3. 抗病毒药物耐药与 HBsAg 定量检测
因编码包膜蛋白 S 区完全包绕编码聚合酶 P 区,抗病毒药物治疗耐药后,产生的 HBV 聚合酶编码基因点突变,或可终止 HBsAg 基因编译,但该突变同时增加了细胞转化风险。
4. HBsAg 定量检测技术
国际上常用三种商品化 HBsAg 定量检测试剂盒,均以 WHO 标准品为参照,定量检测结果之间有很好相关性,检测上限可达 50万 IU/ml。由于免疫检测试剂主要识别 HBV 的 S 蛋白抗原表位,HBsAg 定量检测针对血清各类 HBsAg,故不能区分 S、M、L 蛋白,也不能区分 HBsAg 来自完整病毒颗粒还是不具感染性的 SVPs 。HBsAg 发生逃逸突变,或与抗体结合形成免疫复合物,是定量检测结果的主要影响因素。
HBV 感染自然史
研究发现 HBsAg 产生或与 HBV 基因型及种属有关。HBV 基因 A 型(A1 和 A2),相较于 B、C 和 D 型,血清 HBsAg 水平一般较高;HBsAg 水平受病毒和宿主间免疫反应影响,即免疫反应控制越好,HBsAg 含量越低。因此,全面了解 HBsAg 产生影响因素,并将 HBsAg 定量检测与 HBV DNA 联合分析,可更好区分 HBV 携带者和病毒复制活跃的 CHB。
1. HBV 急性感染
HBV 急性感染期,HBsAg 水平与 HBV DNA 变化呈强正相关,故 HBsAg 定量检测可监测患者急性期病情变化。
2. HBeAg 阳性携带者
HBeAg 阳性 HBV 携带者,免疫耐受期 HBsAg ( ~5 log10 IU/ml ) 和 HBV DNA ( >8 log10IU/ml ) 水平持续较高;HBsAg 滴度 ≥ 25000 IU/ml 且 ALT ≤ 2 ULN 时,对轻度肝纤维化(≤ F1)阳性预测值(PPV)达 92.7%,灵敏度 86.4%,特异性 75% ;HBsAg 对自发性 HBeAg 血清学转换无预测价值,且血清学转换后,HBsAg 下降速度一般较慢。
3. HBeAg 阴性携带者
HBeAg 阴性时临床表现较为复杂,可从非活动性 HBV 感染到 CHB 及其相关肝硬化、肝癌。因 HBeAg 阴性 CHB 患者血清 HBV DNA 和 ALT 水平会波动或暂时好转,需与非活动性 HBV 感染相鉴别。

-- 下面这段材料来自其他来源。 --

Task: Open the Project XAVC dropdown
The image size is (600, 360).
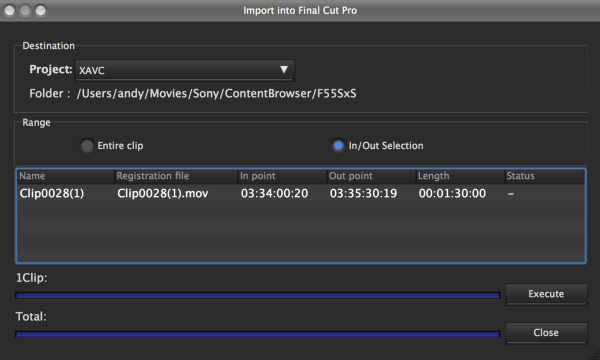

研究发现,HBsAg 水平在非活动性携带者较 CHB 患者明显降低;HBsAg <1000 IU/ml 且 HBV-DNA <2000 IU/ml 时,HBeAg 阴性非活动携带者进展为肝硬化和肝癌几率较低;基因 D 型患者,HBsAg <1000 IU/ml 且 HBV DNA <2000 IU/ml 时,非活动性携带者诊断准确率达 94.3%,PPV 87.9%; HBsAg <100 IU/ml 时,非活动性携带者 HBsAg 自动转阴率较高。
长效干扰素治疗
研究表明,长效干扰素 (PEG-IFN) 治疗时,血清 HBsAg 与肝内 cccDNA 和肝内 HBsAg 变化水平相一致。PEG-IFN 治疗随访发现,应答较好者,HBsAg 水平显著降低,治疗 24 周后,HBeAg 消失、HBV DNA <2000 IU/ml。推测与治疗前免疫反应活跃及 HBV 基因型等有关,基因 A 型 HBsAg 下降最明显,D 型下降最慢。因此,监测血清 HBsAg 水平,可对 PEG-IFN 治疗无应答或应答不佳患者及时调整治疗方案。
1. HBeAg 阳性 CHB
研究发现,基因 A、D 型 HBeAg 阳性 CHB 患者,PEG-IFN 治疗 12 周后,HBsAg 无变化,治疗应答可能性<5%;基因 B、C 型患者,PEG-IFN 治疗 12 或 24 周后,HBsAg >20000 IU/ml,治疗无应答的阴性预测值 (NPV)100%; PEG-IFN 治疗患者,12 周后,HBsAg <1500 IU/ml,HBeAg 血清学转换 PPV 57%, HBsAg 清除 PPV 17.6%。
2. HBeAg 阴性 CHB
基因 D 型 HBeAg 阴性 CHB 患者,PEG-IFN 治疗 12 周后 HBsAg 无下降,且 HBV DNA 下降 <2log,治疗无应答的 NPV 100%。
NAs 抗病毒治疗
NAs 抗病毒治疗目的是抑制病毒复制,终点是 HBsAg 清除。监测 HBsAg 可预测经 NAs 治疗获得 HBsAg 清除所需时间、停药后持续应答时间和 HBV 再活化几率。但相对来说,NAs 对 HBV DNA 转阴率控制较好,PEG-IFN 治疗后 HBsAg 清除率较高。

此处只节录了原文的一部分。